Machine Learning on Azure - Part 3
This is an excerpt from chapter 7 of my book, Data Engineering on Azure, which deals with machine learning workloads. This is part 3 in a 3 part series. In this post, we'll run the model we created in part 1 on the Azure Machine Learning (AML) infrastructure we set up in part 2 .
Running ML in the cloud
We use the Python Azure Machine Learning SDK for this, so the first step
is to install it using the Python package manager (pip). First, make
sure pip is up-to-date. (If there is a newer pip version, you should see
a message printed to the console suggesting you upgrade when you run a
pip command.) You can update pip by running
python -m pip install --upgrade pip
as an administrator. Once pip is
up-to-date, install the Azure Machine Learning SDK with the command in
the following listing:
pip install azureml-sdk
Let's now write a Python script to publish our original ML model to the
cloud, with all the required configuration. We'll call this
pipeline.py
.
from azureml.core import Workspace, Datastore, Dataset, Model
from azureml.core.authentication import ServicePrincipalAuthentication
from azureml.core.compute import AmlCompute
from azureml.core.conda_dependencies import CondaDependencies
from azureml.core.runconfig import RunConfiguration
from azureml.pipeline.core import Pipeline
from azureml.pipeline.steps.python_script_step import PythonScriptStep
import os
tenant_id = '<your tenant ID>'
subscription_id = '<your Azure subscription GUID>'
service_principal_id = '<your service principal ID>'
resource_group = 'aml-rg'
workspace_name = 'aml'
## Auth
auth = ServicePrincipalAuthentication(
tenant_id,
service_principal_id,
os.environ.get('SP_PASSWORD'))
## Workspace
workspace = Workspace(
subscription_id = subscription_id,
resource_group = resource_group,
workspace_name = workspace_name,
auth=auth)
## Datastore
datastore = Datastore.get(workspace, 'MLData')
## Compute target
compute_target = AmlCompute(workspace, 'd1compute')
## Input
model_input = Dataset.File.from_files(
[(datastore, '/models/highspenders/input.csv')]).as_mount()

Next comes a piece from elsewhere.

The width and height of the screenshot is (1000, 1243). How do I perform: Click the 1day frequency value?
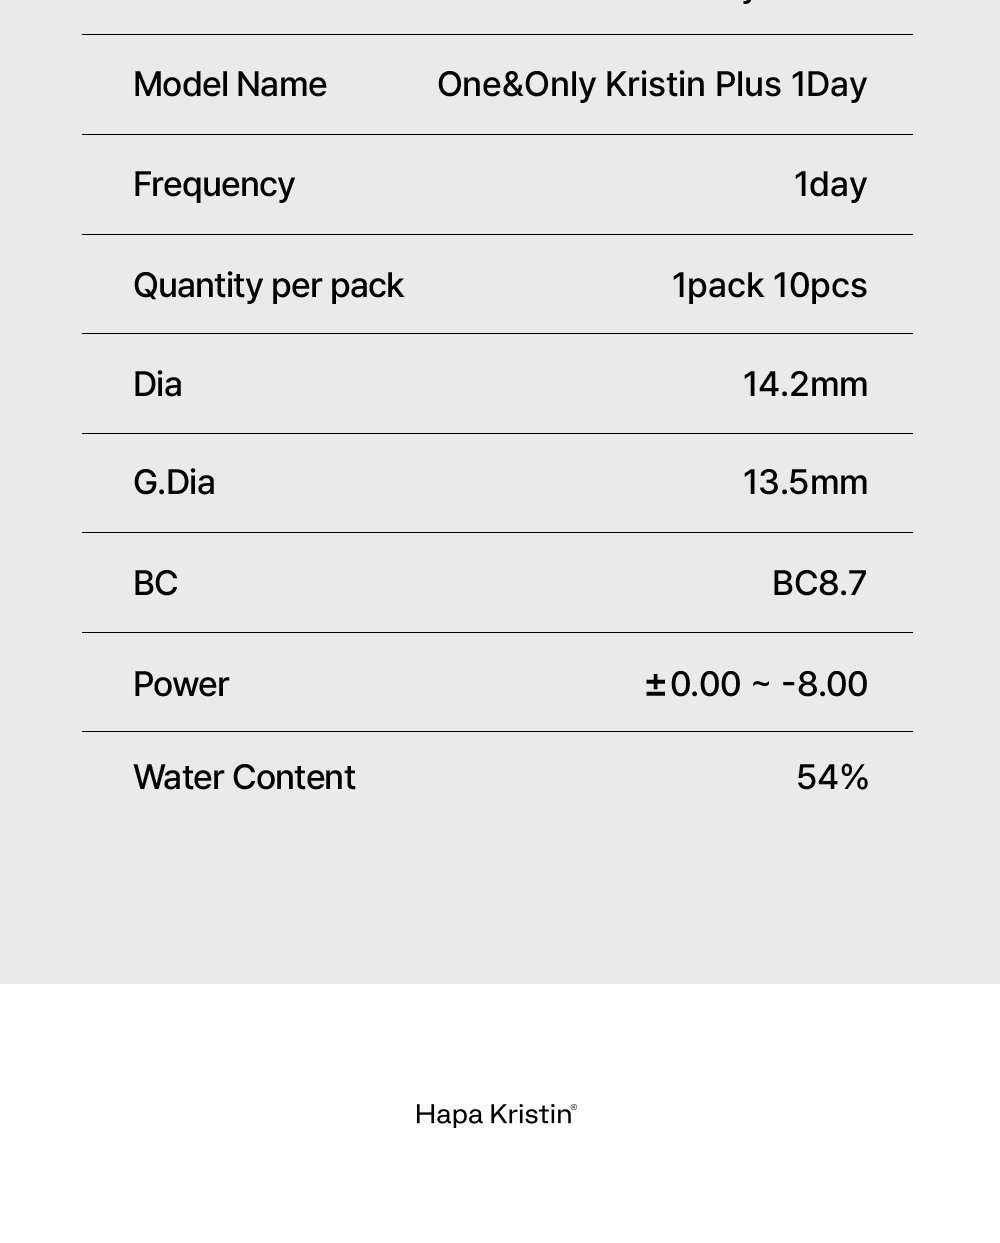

## Python package configuration
conda_deps = CondaDependencies.create(
pip_packages=['pandas', 'sklearn', 'azureml-core', 'azureml-dataprep'])
run_config = RunConfiguration(conda_dependencies=conda_deps)
## Train step
trainStep = PythonScriptStep(
script_name='highspenders.py',
arguments=['--input', model_input],
inputs=[model_input],
runconfig=run_config,
compute_target=compute_target)
## Submit pipeline
pipeline = Pipeline(workspace=workspace, steps=[trainStep])
published_pipeline = pipeline.publish(
name='HighSpenders',
description='High spenders model',
continue_on_step_failure=False)
open('highspenders.id', 'w').write(published_pipeline.id)
We'll break down this script and discuss each part. First, we have the required imports and the additional parameters we need.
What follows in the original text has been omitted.